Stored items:
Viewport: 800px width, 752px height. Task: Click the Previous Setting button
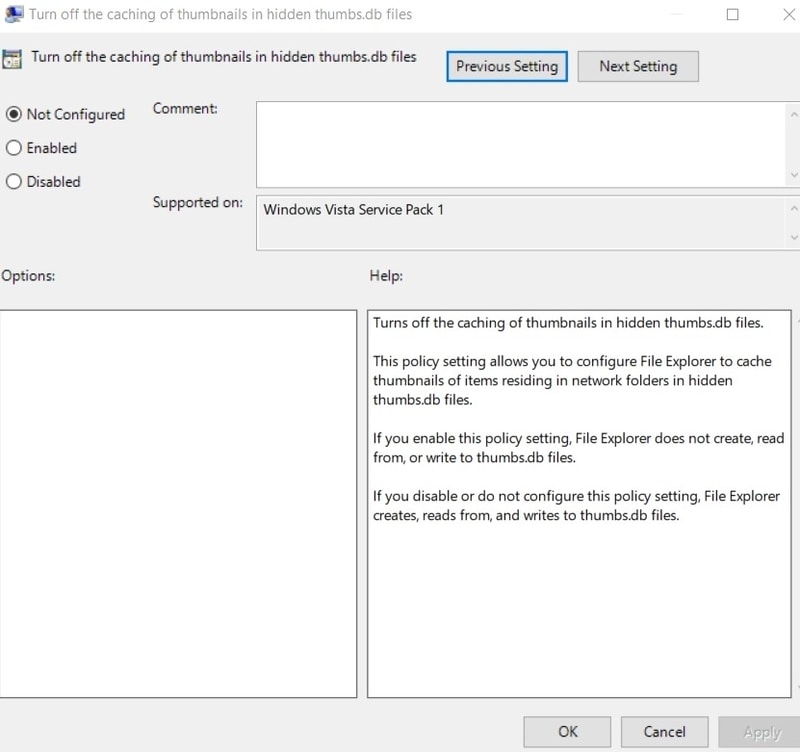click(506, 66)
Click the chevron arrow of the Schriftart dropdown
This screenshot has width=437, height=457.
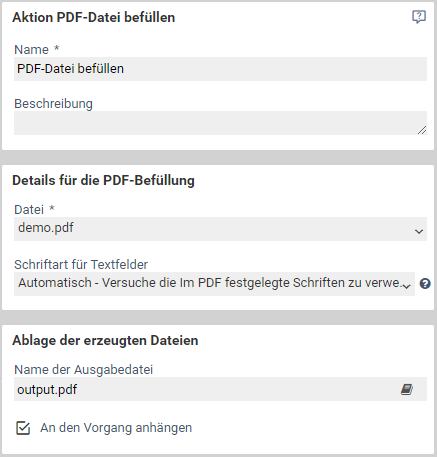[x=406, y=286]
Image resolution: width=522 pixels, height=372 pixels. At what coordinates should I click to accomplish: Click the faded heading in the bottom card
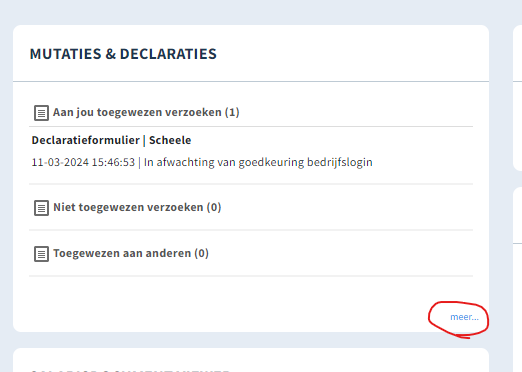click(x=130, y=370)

AIM OF THE EXERCISE. Copy every entry word for word, but omit the pictures.

FINISHED TASK.
Viewport: 800px width, 752px height. Task: Click the Previous Setting button
click(506, 66)
Click the chevron arrow of the Schriftart dropdown
This screenshot has width=437, height=457.
[x=406, y=286]
Image resolution: width=522 pixels, height=372 pixels. At what coordinates should I click to accomplish: Click the faded heading in the bottom card
click(x=130, y=370)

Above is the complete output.